Il était en faction depuis déjà près d’une demi-heure, et, afin de passer le temps agréablement, il ruminait de bons petits projets de vengeance pour le cas où le comte ne tiendrait pas sa promesse, lorsqu’il aperçut deux individus qui venaient lentement de son côté.

Dès qu’ils furent devant l’hôtel de Saphir, ces deux promeneurs nocturnes y jetèrent un coup d’œil rapide, et, comme un rayon de lumière les frappa à ce moment au visage, le tavernier les reconnut, avec surprise, pour deux de ses plus fidèles pratiques.

En effet, c’étaient Jack et Morton, deux de ces hommes enrégimentés par le mulâtre et que nous avons déjà vus dans la cave du bouge de Star lane, pendant cette nuit où Villaréal leur donnait ses instructions.

En repassant devant Bob, celui-ci entendit Morton dire à son compagnon :

— Ils sont encore là, fais arrêter la voiture à l’entrée de la rue d’Albemarle, c’est leur chemin, qu’ils retournent chez eux ou aillent au club, et préviens les amis.

Et les deux hommes s’éloignèrent jusqu’à l’angle de Piccadilly.

— Tiens ! tiens ! murmura le tavernier après leur départ. Qu’est-ce que cela veut dire ? Que diable ces deux canailles viennent-elles faire par ici ?

Mais Bob n’eut pas le temps de poursuivre plus longuement ces appréciations sévères à l’égard de ses anciens camarades d’Australie ; car au moment même où il terminait sa phrase, la porte de l’hôtel s’ouvrit pour livrer passage à deux jeunes hommes, qui se dirigèrent en trébuchant et en riant du côté où avaient disparu Jack et Morton.

C’étaient les deux frères Maury ; et Bob, qui ne les connaissait pas, ne songeait guère à s’intéresser plus longuement à eux, lorsqu’il entendit tout à coup le bruit d’une lutte, au-delà de Piccadilly.

Il s’élança de ce côté, mais lorsqu’il arriva à l’angle de la rue d’Albemarle, ce ne fut que pour voir s’éloigner rapidement une voiture, sur le siège de laquelle il crut bien reconnaître Morton.

Quant aux deux jeunes gens, le digne logeur eut beau regarder de tous côtés et prêter l’oreille, ils s’étaient évanouis.

— Je crois, décidément, que j’ai bien fait de confier mon établissement à Mab, se dit Bob en retournant à son poste d’observation.
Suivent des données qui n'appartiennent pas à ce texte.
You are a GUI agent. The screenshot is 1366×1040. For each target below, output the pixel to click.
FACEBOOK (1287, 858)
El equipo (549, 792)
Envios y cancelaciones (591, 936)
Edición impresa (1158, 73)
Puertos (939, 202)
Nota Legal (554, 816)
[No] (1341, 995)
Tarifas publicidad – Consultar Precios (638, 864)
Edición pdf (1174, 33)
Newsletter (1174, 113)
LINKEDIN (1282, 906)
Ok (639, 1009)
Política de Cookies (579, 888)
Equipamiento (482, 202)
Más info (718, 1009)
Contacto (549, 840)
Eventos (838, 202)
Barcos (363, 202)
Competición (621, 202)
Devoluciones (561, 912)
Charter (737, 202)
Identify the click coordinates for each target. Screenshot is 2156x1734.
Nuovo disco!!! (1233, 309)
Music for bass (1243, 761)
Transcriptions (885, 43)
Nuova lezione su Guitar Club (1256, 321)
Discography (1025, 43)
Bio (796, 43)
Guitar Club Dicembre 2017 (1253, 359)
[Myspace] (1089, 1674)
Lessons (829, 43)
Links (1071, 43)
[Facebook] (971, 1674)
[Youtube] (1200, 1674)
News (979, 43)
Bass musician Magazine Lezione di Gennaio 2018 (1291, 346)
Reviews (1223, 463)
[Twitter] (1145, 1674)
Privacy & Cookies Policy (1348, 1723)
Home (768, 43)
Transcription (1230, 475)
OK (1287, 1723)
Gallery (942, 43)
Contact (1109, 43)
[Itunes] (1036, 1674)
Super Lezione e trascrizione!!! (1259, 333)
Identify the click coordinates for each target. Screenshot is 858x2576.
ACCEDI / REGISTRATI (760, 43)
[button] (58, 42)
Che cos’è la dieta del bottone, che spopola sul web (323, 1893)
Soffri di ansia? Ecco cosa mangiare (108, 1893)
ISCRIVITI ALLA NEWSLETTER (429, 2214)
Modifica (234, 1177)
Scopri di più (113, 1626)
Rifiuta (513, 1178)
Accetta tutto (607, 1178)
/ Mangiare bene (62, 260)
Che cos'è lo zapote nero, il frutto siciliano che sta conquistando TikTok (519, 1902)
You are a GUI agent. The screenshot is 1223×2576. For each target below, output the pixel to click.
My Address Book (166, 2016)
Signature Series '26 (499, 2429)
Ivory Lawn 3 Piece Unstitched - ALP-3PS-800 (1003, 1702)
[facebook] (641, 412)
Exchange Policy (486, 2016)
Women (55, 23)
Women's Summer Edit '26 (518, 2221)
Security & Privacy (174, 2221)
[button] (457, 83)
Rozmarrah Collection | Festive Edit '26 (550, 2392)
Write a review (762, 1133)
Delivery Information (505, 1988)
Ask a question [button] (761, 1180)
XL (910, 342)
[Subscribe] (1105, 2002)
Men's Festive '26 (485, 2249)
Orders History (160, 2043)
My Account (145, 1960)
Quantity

Seulement, j’avoue que je n’y comprends rien du tout. Je saisis bien que Jack et Morton viennent d’enlever, en un tour de main, ces deux gentlemen, mais dans quel but ? Pour qui travaillent-ils ? Serait-ce pour mon débiteur ? Raison de plus alors pour guetter ce petit serpent de Saphir !

Tout en faisant cet aparté, le bonhomme était revenu du côté de l’hôtel.